Porque, na verdade, é um filme sobre um grupo de pessoas. Claro, Lin estabelece tomadas impressionantes, como as do interior da estação Yorktown – cujo nome também é uma referencia – e cria via computação gráfica pelo menos um plano muito inspirado, aquele na qual a câmera presa ao casco acompanha o lançamento da Enterprise da estação. Onde Sem Fronteiras diminui um pouco é no seu vilão: Idris Elba, aparentemente, buscou inspiração no cultuado Inimigo Meu (1985) para compor o personagem Krall, mas embora ele seja até bem fundamentado e o ator seja muito bom, ele não consegue transcender completamente o tipo de vilão genérico que quer destruir o mundo.

Porém, de certa forma é até apropriado que o vilão não seja tão bom quanto poderia ser porque o mais importante são os heróis e o que eles representam. Num mundo onde vemos as pessoas cada vez mais divididas, é bom ver um filme no qual os heróis têm sim as suas diferenças, mas as vencem em prol de algo maior, e se mostram mais fortes juntos do que separados. Esse sempre foi um traço fundamental da saga: muitas vezes a equipe da Enterprise (em suas várias encarnações) triunfa não porque tem melhores armamentos ou a nave mais avançada, mas porque funcionam como equipe. Apesar de discutirem entre si e às vezes até brigarem. Como nós.

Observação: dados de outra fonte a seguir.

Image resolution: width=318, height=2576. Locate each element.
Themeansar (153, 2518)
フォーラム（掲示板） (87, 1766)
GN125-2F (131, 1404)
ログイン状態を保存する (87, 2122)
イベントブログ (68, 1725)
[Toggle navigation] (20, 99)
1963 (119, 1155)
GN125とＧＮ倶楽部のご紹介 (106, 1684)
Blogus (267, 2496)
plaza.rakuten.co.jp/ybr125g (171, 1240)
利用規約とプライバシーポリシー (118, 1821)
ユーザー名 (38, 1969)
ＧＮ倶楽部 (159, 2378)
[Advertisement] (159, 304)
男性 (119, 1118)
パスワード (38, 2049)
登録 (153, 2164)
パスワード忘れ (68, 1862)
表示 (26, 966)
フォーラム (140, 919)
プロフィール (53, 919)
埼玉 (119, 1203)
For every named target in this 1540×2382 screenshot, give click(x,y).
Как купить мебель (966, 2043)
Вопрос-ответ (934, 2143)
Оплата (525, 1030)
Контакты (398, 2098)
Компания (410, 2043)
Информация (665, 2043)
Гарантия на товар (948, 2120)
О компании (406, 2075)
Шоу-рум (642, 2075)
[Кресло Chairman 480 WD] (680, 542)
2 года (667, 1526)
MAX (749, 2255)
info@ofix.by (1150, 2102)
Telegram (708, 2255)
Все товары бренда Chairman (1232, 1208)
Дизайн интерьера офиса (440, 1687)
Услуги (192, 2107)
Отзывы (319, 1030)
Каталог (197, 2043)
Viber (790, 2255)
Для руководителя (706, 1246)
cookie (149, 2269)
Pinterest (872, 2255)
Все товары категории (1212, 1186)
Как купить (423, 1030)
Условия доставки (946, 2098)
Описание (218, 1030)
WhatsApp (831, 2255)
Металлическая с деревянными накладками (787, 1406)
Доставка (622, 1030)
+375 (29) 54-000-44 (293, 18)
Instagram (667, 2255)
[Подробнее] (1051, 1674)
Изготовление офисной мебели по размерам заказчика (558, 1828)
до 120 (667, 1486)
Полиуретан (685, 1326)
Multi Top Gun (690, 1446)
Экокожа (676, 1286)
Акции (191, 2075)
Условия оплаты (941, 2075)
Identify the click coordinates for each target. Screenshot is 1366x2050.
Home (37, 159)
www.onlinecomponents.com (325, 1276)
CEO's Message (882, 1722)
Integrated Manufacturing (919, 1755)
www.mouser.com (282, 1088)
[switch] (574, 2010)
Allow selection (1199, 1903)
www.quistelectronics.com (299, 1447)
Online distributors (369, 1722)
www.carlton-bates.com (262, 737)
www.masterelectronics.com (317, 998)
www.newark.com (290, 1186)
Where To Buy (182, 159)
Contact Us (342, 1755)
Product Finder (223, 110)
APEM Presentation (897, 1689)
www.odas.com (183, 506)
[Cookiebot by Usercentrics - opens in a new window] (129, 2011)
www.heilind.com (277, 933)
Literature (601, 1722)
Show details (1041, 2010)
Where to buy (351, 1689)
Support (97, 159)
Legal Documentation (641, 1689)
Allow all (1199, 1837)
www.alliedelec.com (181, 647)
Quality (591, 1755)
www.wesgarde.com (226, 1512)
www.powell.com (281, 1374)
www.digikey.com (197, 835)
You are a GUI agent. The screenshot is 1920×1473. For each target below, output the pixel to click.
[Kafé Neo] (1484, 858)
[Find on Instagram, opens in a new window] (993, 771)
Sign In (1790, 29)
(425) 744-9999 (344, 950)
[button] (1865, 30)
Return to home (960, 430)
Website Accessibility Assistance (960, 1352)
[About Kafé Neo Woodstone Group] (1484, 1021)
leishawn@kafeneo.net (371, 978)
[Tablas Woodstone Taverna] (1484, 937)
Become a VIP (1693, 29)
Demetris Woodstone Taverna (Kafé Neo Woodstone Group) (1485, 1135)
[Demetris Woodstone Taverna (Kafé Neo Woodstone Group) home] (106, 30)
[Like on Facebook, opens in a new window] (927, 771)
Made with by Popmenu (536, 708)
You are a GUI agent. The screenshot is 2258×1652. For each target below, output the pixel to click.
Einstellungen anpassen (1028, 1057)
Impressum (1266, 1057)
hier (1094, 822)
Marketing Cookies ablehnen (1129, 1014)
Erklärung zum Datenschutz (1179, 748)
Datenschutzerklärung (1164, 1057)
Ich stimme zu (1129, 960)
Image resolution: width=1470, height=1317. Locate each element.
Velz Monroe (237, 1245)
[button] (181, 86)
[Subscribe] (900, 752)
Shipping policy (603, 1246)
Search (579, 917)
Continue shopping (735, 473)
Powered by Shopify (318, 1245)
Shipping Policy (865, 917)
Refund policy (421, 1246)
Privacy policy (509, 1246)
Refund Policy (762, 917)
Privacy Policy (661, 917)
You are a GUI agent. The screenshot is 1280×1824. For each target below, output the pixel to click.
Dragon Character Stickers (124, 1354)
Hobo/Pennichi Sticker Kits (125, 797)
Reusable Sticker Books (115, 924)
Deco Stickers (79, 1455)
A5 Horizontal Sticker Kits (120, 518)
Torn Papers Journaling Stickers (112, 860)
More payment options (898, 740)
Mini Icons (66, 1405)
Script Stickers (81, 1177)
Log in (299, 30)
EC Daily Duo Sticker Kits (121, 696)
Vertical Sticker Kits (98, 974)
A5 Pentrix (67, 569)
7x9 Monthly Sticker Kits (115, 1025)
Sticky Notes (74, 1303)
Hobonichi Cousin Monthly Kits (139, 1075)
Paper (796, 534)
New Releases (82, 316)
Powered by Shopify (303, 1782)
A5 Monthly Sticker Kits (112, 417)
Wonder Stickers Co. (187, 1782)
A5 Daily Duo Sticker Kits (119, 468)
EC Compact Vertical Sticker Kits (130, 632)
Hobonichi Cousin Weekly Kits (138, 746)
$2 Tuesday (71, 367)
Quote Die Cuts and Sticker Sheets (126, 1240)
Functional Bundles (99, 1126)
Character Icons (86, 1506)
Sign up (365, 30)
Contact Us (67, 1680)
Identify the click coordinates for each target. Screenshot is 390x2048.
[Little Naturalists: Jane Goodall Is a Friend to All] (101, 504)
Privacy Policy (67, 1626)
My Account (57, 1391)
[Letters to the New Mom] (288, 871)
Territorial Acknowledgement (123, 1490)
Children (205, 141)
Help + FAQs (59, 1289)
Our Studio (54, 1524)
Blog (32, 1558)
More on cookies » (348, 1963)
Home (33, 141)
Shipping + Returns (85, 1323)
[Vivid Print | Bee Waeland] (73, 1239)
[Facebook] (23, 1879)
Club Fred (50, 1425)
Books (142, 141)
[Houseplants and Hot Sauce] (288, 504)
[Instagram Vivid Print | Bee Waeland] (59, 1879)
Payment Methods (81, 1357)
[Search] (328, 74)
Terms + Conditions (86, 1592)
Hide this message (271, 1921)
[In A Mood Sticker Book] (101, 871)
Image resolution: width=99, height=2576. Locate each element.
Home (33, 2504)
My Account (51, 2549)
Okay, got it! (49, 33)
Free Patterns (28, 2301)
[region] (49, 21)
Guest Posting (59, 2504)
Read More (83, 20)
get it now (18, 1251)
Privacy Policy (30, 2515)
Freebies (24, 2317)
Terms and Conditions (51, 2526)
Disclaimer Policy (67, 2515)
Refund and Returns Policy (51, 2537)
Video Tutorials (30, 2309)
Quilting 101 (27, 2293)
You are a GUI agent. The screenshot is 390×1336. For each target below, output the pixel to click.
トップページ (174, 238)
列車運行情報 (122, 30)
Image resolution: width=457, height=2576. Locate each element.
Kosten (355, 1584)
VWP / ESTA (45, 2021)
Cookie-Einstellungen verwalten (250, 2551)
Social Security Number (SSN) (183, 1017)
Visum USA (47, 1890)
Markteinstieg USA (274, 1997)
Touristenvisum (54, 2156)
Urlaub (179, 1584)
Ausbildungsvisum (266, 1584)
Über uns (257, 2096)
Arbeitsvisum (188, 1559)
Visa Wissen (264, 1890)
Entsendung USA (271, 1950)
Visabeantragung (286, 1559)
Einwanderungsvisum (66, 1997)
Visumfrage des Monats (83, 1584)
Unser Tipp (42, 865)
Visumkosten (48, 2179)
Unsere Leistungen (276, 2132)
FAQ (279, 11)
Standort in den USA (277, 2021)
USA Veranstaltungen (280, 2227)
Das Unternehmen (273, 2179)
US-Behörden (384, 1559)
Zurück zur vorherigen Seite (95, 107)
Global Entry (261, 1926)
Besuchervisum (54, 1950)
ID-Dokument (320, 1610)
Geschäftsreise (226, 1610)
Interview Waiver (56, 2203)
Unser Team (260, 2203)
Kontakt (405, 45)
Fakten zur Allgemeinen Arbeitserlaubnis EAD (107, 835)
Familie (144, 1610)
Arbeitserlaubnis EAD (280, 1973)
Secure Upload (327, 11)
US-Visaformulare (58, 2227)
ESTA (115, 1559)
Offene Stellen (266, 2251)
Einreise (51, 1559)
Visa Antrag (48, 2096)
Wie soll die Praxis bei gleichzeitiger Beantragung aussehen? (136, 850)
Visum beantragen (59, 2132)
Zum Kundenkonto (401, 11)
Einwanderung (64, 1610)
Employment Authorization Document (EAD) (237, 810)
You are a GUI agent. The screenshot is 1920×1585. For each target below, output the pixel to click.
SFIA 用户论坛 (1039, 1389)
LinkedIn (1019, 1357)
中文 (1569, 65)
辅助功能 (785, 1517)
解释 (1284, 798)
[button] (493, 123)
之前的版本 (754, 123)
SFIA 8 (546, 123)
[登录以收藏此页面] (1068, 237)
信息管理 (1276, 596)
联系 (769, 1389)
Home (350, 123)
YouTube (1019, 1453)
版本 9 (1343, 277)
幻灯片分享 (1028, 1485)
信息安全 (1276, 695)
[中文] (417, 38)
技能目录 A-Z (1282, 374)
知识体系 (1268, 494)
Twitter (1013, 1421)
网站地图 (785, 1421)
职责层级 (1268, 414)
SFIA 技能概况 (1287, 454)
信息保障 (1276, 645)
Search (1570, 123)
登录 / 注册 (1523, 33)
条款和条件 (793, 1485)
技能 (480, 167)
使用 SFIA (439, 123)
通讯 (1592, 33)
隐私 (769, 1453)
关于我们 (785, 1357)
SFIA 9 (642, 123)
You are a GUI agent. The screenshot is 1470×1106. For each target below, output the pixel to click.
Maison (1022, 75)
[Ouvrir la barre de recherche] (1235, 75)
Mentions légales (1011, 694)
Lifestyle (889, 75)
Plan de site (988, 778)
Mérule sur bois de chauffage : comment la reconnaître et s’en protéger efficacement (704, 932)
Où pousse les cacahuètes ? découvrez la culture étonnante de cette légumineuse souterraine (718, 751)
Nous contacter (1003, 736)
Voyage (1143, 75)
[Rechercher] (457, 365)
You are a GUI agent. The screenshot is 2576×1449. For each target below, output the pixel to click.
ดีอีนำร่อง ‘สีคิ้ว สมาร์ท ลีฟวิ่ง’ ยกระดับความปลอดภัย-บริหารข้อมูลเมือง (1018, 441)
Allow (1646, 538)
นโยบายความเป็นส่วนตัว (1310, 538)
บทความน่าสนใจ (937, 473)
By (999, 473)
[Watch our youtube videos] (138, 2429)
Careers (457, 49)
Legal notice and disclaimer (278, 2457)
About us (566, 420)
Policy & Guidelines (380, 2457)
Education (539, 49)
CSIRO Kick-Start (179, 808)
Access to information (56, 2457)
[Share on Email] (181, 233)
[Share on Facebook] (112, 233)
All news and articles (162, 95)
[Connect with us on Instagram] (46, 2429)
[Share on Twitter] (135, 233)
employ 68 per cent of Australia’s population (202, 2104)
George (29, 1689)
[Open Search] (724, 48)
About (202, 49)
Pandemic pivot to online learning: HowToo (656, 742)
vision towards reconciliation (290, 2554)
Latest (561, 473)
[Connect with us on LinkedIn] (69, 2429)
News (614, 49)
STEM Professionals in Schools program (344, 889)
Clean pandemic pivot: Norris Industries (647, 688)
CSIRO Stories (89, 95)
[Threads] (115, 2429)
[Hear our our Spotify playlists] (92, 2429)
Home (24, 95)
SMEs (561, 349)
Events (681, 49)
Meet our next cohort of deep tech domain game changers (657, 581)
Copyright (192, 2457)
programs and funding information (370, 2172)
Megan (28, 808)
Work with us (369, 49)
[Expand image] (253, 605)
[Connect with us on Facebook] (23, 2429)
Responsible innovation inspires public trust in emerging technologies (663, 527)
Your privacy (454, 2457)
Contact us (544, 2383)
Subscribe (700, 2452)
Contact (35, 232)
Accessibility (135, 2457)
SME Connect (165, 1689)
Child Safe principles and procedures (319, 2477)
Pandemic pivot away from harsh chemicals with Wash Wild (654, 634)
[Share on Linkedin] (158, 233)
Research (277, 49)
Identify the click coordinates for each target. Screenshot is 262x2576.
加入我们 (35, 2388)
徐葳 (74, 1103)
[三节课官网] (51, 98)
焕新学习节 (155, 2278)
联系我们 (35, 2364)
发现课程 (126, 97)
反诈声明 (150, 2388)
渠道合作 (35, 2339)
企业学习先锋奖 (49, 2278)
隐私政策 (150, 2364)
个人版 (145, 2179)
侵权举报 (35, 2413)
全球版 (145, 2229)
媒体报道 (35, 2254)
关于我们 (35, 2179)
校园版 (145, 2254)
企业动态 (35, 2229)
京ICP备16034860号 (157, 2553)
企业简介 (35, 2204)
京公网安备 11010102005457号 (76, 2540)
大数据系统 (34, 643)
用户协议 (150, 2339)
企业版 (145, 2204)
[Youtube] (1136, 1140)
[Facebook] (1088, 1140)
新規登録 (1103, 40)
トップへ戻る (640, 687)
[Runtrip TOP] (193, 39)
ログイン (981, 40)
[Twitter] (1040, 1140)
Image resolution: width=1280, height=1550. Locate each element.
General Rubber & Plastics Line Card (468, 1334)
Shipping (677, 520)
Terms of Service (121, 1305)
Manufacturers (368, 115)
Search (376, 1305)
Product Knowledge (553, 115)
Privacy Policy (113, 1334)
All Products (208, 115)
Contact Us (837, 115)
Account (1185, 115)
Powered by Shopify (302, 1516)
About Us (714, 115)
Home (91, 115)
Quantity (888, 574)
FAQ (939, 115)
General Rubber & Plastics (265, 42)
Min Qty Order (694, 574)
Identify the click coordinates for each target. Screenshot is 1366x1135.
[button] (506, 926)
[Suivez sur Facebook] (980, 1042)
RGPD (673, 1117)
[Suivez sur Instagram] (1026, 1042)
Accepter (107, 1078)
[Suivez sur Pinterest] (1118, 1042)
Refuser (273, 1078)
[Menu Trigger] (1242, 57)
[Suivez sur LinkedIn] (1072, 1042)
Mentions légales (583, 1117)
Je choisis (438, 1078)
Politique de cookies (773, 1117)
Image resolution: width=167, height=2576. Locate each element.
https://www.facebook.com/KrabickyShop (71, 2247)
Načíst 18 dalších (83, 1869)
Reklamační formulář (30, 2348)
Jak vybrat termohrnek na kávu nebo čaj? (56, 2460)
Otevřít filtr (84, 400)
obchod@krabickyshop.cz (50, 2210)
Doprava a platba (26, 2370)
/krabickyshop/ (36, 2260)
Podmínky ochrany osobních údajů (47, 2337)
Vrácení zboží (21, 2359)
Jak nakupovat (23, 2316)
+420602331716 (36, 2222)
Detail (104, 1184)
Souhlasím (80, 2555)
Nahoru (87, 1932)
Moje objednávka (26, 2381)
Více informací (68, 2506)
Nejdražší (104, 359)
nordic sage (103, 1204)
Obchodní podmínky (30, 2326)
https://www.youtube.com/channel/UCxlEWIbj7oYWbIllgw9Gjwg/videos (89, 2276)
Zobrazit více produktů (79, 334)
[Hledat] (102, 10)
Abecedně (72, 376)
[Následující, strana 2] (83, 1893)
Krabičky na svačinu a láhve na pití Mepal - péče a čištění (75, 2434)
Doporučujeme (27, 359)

O resultado é um filme que diverte, faz rir e empolga, mas que também promove um excepcional reencontro com alguns dos mais queridos personagens da cultura pop neste último meio século, relembrando-nos das razões pelas quais eles se tornaram tão queridos. No meu texto sobre os 50 anos da marca, estabeleci a esperança do futuro de Star Trek como a principal razão para a sua sobrevivência. Não estava errado, mas estava incompleto: Star Trek também sobreviveu porque, geralmente, é muito divertido e bom estar a bordo da Enterprise e passar um tempo com a sua tripulação. Bom ver que, em Star Trek: Sem Fronteiras, isso ainda é verdade. E pelo visto, também é ótimo comemorar aniversário junto com eles.